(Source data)
--------------------------------
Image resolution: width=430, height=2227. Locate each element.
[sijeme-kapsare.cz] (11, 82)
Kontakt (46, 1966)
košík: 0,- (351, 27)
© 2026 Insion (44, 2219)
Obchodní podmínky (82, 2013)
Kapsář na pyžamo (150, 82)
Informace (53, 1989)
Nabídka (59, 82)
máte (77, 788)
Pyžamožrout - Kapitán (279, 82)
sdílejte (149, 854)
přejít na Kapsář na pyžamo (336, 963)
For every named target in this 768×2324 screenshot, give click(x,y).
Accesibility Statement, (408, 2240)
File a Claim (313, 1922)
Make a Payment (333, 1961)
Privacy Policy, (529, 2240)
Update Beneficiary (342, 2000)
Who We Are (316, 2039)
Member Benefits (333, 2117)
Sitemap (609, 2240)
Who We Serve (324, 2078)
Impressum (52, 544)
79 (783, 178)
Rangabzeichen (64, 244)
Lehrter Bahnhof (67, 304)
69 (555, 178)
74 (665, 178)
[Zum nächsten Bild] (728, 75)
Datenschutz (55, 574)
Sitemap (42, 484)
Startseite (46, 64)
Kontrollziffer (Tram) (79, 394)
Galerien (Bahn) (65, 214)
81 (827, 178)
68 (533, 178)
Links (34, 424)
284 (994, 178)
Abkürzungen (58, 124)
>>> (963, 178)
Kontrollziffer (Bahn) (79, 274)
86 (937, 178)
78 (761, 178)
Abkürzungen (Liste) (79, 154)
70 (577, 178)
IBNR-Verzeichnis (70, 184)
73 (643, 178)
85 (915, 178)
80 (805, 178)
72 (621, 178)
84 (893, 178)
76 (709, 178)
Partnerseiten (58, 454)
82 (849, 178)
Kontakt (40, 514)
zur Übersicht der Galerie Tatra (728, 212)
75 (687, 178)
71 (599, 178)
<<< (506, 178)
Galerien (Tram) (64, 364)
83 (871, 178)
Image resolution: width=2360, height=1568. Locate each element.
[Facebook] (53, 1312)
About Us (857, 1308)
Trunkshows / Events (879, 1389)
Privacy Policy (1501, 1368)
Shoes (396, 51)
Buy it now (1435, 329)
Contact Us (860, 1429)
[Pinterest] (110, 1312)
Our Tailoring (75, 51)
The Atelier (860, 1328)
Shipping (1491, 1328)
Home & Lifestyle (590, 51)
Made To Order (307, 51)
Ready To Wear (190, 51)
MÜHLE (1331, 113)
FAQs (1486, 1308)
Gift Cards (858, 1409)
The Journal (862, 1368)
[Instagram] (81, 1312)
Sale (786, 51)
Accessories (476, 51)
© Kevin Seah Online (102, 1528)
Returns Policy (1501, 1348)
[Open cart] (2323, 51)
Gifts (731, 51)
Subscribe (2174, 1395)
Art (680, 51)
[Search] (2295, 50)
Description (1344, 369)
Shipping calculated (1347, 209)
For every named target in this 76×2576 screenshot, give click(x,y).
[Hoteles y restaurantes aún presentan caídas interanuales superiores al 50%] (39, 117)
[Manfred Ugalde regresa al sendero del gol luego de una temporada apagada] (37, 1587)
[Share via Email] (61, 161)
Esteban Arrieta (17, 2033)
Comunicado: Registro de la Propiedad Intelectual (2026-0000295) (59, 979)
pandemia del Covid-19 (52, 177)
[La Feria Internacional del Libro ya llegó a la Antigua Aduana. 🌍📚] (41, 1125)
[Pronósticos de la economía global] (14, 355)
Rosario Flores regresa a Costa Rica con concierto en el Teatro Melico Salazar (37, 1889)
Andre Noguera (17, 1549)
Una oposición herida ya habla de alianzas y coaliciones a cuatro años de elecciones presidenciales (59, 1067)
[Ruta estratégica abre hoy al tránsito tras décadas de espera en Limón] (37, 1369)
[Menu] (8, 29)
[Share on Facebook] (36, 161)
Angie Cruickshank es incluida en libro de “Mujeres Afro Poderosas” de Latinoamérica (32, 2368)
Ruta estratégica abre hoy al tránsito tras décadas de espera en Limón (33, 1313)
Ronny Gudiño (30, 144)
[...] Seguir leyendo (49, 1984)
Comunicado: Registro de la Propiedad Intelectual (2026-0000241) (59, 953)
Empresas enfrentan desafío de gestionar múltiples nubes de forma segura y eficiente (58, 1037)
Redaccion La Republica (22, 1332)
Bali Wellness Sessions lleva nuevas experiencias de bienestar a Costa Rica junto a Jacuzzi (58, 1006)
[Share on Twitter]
--------------------------------
• **Task statement**
An exact retyping of every line in the records is needed.

• **Response to the exercise**
Image resolution: width=430, height=2227. Locate each element.
[sijeme-kapsare.cz] (11, 82)
Kontakt (46, 1966)
košík: 0,- (351, 27)
© 2026 Insion (44, 2219)
Obchodní podmínky (82, 2013)
Kapsář na pyžamo (150, 82)
Informace (53, 1989)
Nabídka (59, 82)
máte (77, 788)
Pyžamožrout - Kapitán (279, 82)
sdílejte (149, 854)
přejít na Kapsář na pyžamo (336, 963)
For every named target in this 768×2324 screenshot, give click(x,y).
Accesibility Statement, (408, 2240)
File a Claim (313, 1922)
Make a Payment (333, 1961)
Privacy Policy, (529, 2240)
Update Beneficiary (342, 2000)
Who We Are (316, 2039)
Member Benefits (333, 2117)
Sitemap (609, 2240)
Who We Serve (324, 2078)
Impressum (52, 544)
79 (783, 178)
Rangabzeichen (64, 244)
Lehrter Bahnhof (67, 304)
69 (555, 178)
74 (665, 178)
[Zum nächsten Bild] (728, 75)
Datenschutz (55, 574)
Sitemap (42, 484)
Startseite (46, 64)
Kontrollziffer (Tram) (79, 394)
Galerien (Bahn) (65, 214)
81 (827, 178)
68 (533, 178)
Links (34, 424)
284 (994, 178)
Abkürzungen (58, 124)
>>> (963, 178)
Kontrollziffer (Bahn) (79, 274)
86 (937, 178)
78 (761, 178)
Abkürzungen (Liste) (79, 154)
70 (577, 178)
IBNR-Verzeichnis (70, 184)
73 (643, 178)
85 (915, 178)
80 (805, 178)
72 (621, 178)
84 (893, 178)
76 (709, 178)
Partnerseiten (58, 454)
82 (849, 178)
Kontakt (40, 514)
zur Übersicht der Galerie Tatra (728, 212)
75 (687, 178)
71 (599, 178)
<<< (506, 178)
Galerien (Tram) (64, 364)
83 (871, 178)
Image resolution: width=2360, height=1568. Locate each element.
[Facebook] (53, 1312)
About Us (857, 1308)
Trunkshows / Events (879, 1389)
Privacy Policy (1501, 1368)
Shoes (396, 51)
Buy it now (1435, 329)
Contact Us (860, 1429)
[Pinterest] (110, 1312)
Our Tailoring (75, 51)
The Atelier (860, 1328)
Shipping (1491, 1328)
Home & Lifestyle (590, 51)
Made To Order (307, 51)
Ready To Wear (190, 51)
MÜHLE (1331, 113)
FAQs (1486, 1308)
Gift Cards (858, 1409)
The Journal (862, 1368)
[Instagram] (81, 1312)
Sale (786, 51)
Accessories (476, 51)
© Kevin Seah Online (102, 1528)
Returns Policy (1501, 1348)
[Open cart] (2323, 51)
Gifts (731, 51)
Subscribe (2174, 1395)
Art (680, 51)
[Search] (2295, 50)
Description (1344, 369)
Shipping calculated (1347, 209)
For every named target in this 76×2576 screenshot, give click(x,y).
[Hoteles y restaurantes aún presentan caídas interanuales superiores al 50%] (39, 117)
[Manfred Ugalde regresa al sendero del gol luego de una temporada apagada] (37, 1587)
[Share via Email] (61, 161)
Esteban Arrieta (17, 2033)
Comunicado: Registro de la Propiedad Intelectual (2026-0000295) (59, 979)
pandemia del Covid-19 (52, 177)
[La Feria Internacional del Libro ya llegó a la Antigua Aduana. 🌍📚] (41, 1125)
[Pronósticos de la economía global] (14, 355)
Rosario Flores regresa a Costa Rica con concierto en el Teatro Melico Salazar (37, 1889)
Andre Noguera (17, 1549)
Una oposición herida ya habla de alianzas y coaliciones a cuatro años de elecciones presidenciales (59, 1067)
[Ruta estratégica abre hoy al tránsito tras décadas de espera en Limón] (37, 1369)
[Menu] (8, 29)
[Share on Facebook] (36, 161)
Angie Cruickshank es incluida en libro de “Mujeres Afro Poderosas” de Latinoamérica (32, 2368)
Ruta estratégica abre hoy al tránsito tras décadas de espera en Limón (33, 1313)
Ronny Gudiño (30, 144)
[...] Seguir leyendo (49, 1984)
Comunicado: Registro de la Propiedad Intelectual (2026-0000241) (59, 953)
Empresas enfrentan desafío de gestionar múltiples nubes de forma segura y eficiente (58, 1037)
Redaccion La Republica (22, 1332)
Bali Wellness Sessions lleva nuevas experiencias de bienestar a Costa Rica junto a Jacuzzi (58, 1006)
[Share on Twitter]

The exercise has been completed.